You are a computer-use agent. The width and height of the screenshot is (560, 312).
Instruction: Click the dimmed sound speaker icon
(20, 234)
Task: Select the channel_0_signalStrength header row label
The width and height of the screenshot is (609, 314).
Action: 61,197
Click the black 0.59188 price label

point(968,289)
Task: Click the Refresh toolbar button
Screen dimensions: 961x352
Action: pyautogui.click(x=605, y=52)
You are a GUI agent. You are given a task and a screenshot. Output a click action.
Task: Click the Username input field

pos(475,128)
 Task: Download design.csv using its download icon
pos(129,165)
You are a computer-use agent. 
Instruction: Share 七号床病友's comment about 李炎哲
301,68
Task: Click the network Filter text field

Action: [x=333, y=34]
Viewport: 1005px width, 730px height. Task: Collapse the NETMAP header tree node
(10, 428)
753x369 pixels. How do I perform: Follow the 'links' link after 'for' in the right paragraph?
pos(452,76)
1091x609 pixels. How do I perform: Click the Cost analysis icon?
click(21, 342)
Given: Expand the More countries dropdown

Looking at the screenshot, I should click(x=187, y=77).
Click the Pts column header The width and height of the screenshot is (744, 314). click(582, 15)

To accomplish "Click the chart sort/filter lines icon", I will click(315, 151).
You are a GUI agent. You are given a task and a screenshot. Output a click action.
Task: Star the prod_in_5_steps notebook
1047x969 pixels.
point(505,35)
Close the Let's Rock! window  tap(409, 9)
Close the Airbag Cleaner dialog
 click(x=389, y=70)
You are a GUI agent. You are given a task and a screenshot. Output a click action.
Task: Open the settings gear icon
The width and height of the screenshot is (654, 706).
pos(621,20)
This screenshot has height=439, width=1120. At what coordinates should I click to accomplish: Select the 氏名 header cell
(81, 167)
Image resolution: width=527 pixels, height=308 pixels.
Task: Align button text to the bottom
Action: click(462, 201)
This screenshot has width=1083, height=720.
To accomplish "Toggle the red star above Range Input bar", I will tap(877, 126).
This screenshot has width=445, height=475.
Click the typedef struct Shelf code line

++++++++++

» What needs to be done: In the listing above, the line with "Given: Expand the More countries dropdown" and every line after it must be set down word for word, and no other line.

» Result of the task:
Given: Expand the More countries dropdown

Looking at the screenshot, I should click(x=187, y=77).
Click the Pts column header The width and height of the screenshot is (744, 314). click(582, 15)

To accomplish "Click the chart sort/filter lines icon", I will click(315, 151).
You are a GUI agent. You are given a task and a screenshot. Output a click action.
Task: Star the prod_in_5_steps notebook
1047x969 pixels.
point(505,35)
Close the Let's Rock! window  tap(409, 9)
Close the Airbag Cleaner dialog
 click(x=389, y=70)
You are a GUI agent. You are given a task and a screenshot. Output a click action.
Task: Open the settings gear icon
The width and height of the screenshot is (654, 706).
pos(621,20)
This screenshot has height=439, width=1120. At what coordinates should I click to accomplish: Select the 氏名 header cell
(81, 167)
Image resolution: width=527 pixels, height=308 pixels.
Task: Align button text to the bottom
Action: click(462, 201)
This screenshot has width=1083, height=720.
To accomplish "Toggle the red star above Range Input bar", I will tap(877, 126).
This screenshot has width=445, height=475.
Click the typedef struct Shelf code line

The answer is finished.